» Stored items:
--*--

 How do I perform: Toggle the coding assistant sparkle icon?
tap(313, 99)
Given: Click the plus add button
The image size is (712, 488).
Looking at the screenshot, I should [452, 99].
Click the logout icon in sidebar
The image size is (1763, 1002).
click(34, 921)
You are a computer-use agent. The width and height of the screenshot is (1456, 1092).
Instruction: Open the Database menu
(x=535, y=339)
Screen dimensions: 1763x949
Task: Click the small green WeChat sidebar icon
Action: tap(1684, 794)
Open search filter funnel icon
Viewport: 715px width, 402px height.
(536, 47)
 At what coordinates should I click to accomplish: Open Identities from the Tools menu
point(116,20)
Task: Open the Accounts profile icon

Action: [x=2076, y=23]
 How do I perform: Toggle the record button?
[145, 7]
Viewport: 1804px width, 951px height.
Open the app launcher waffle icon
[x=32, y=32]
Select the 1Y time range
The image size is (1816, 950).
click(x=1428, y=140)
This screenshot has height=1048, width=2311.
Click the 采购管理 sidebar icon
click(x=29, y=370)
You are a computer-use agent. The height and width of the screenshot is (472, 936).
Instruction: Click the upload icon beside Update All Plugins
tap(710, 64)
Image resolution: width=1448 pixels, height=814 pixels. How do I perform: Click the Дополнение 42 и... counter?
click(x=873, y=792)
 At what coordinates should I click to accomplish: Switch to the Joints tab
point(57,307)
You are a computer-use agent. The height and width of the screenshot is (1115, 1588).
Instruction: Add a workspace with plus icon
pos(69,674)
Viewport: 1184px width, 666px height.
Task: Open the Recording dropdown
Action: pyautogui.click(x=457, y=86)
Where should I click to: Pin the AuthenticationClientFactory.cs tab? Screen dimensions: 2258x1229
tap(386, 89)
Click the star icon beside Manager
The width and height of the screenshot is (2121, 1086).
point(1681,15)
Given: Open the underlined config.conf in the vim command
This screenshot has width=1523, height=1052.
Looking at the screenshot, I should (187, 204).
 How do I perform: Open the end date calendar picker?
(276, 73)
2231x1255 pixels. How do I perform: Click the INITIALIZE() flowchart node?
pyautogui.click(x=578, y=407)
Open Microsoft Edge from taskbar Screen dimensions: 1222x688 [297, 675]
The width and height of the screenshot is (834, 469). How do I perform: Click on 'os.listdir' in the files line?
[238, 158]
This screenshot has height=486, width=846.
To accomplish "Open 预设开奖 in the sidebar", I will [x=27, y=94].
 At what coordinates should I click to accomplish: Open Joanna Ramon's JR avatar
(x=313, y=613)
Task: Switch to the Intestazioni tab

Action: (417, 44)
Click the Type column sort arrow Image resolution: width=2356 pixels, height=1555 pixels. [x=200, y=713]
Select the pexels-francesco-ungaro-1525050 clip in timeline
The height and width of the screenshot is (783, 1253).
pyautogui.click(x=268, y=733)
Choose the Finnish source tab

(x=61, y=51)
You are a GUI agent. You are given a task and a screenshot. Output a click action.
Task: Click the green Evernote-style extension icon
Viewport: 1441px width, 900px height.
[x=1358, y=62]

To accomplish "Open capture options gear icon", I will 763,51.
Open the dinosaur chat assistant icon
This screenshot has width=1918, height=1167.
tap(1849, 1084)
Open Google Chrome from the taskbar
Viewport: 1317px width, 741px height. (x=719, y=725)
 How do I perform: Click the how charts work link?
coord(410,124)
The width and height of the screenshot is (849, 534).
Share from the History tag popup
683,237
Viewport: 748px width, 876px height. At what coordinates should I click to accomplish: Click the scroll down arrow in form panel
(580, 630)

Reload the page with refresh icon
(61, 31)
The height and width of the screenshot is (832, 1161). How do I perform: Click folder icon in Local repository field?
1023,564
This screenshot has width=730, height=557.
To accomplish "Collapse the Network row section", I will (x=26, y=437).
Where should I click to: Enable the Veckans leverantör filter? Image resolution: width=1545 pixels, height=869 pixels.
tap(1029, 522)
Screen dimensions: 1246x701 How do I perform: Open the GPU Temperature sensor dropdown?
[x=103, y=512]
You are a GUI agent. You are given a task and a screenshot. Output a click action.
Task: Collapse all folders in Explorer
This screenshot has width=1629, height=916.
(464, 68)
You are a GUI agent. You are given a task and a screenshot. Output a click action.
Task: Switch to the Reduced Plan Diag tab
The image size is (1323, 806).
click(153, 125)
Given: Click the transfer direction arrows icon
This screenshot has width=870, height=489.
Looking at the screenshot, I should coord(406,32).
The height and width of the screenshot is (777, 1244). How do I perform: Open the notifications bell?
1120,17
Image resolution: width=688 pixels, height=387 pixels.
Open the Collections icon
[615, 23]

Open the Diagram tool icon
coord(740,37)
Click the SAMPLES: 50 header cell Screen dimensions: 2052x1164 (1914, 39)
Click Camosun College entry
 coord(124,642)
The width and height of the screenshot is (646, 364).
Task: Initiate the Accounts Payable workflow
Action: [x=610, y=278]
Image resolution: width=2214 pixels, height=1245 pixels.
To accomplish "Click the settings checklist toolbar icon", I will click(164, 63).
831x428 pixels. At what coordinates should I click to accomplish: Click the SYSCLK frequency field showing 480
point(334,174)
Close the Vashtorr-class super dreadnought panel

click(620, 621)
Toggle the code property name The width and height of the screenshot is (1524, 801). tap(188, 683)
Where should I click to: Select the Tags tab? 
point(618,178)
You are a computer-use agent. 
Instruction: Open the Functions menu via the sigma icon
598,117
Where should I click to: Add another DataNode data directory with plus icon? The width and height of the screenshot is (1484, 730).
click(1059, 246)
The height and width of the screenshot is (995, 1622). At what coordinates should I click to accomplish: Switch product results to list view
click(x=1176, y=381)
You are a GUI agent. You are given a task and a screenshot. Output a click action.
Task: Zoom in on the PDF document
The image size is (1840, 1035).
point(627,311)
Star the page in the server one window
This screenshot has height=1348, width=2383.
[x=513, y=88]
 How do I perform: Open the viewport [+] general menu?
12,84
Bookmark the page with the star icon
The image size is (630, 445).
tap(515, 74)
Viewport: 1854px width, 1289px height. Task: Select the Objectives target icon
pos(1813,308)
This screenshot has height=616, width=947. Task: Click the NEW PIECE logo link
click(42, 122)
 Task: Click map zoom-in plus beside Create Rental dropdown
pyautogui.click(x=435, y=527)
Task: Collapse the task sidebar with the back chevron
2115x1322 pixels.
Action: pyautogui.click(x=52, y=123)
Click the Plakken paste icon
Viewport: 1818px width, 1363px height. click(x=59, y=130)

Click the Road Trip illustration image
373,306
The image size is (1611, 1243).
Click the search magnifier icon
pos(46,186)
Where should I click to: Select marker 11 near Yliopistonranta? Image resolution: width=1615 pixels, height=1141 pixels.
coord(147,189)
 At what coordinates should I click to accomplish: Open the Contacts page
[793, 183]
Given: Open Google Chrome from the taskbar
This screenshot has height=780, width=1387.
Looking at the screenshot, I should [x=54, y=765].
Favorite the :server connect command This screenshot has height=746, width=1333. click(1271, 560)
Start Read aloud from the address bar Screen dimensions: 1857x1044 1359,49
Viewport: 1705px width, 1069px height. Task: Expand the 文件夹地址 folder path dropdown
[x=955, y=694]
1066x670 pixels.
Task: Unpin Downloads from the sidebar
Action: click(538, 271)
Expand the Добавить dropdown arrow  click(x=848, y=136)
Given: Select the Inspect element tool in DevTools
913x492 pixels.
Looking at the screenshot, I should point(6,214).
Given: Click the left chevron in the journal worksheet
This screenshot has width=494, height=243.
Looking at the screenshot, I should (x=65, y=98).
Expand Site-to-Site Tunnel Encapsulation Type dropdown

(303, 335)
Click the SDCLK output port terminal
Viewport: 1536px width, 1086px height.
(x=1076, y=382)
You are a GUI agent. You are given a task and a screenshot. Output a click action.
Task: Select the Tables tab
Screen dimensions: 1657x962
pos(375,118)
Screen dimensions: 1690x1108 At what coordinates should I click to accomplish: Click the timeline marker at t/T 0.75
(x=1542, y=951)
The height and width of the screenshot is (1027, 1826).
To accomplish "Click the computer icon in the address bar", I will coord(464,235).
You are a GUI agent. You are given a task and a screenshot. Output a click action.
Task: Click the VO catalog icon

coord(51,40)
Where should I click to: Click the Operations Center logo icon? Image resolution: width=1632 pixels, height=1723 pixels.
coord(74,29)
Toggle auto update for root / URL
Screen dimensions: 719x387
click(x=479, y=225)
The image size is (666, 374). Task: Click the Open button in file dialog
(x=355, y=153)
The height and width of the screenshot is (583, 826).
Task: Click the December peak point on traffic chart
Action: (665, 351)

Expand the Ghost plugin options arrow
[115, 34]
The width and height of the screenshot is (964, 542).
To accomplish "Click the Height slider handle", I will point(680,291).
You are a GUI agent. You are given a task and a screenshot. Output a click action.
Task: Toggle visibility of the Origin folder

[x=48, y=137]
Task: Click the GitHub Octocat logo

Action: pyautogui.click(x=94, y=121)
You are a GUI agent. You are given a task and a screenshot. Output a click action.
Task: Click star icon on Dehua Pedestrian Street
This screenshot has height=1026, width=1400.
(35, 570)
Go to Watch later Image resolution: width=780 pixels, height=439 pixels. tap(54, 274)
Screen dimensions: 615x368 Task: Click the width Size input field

--*--

» Problem statement:
Look above for the line with "The image size is (1611, 1243)." and the line with "Favorite the :server"; transcribe both and all lines in between, exactly, and nothing else.

» Solved exercise:
The image size is (1611, 1243).
Click the search magnifier icon
pos(46,186)
Where should I click to: Select marker 11 near Yliopistonranta? Image resolution: width=1615 pixels, height=1141 pixels.
coord(147,189)
 At what coordinates should I click to accomplish: Open the Contacts page
[793, 183]
Given: Open Google Chrome from the taskbar
This screenshot has height=780, width=1387.
Looking at the screenshot, I should [x=54, y=765].
Favorite the :server connect command This screenshot has height=746, width=1333. click(1271, 560)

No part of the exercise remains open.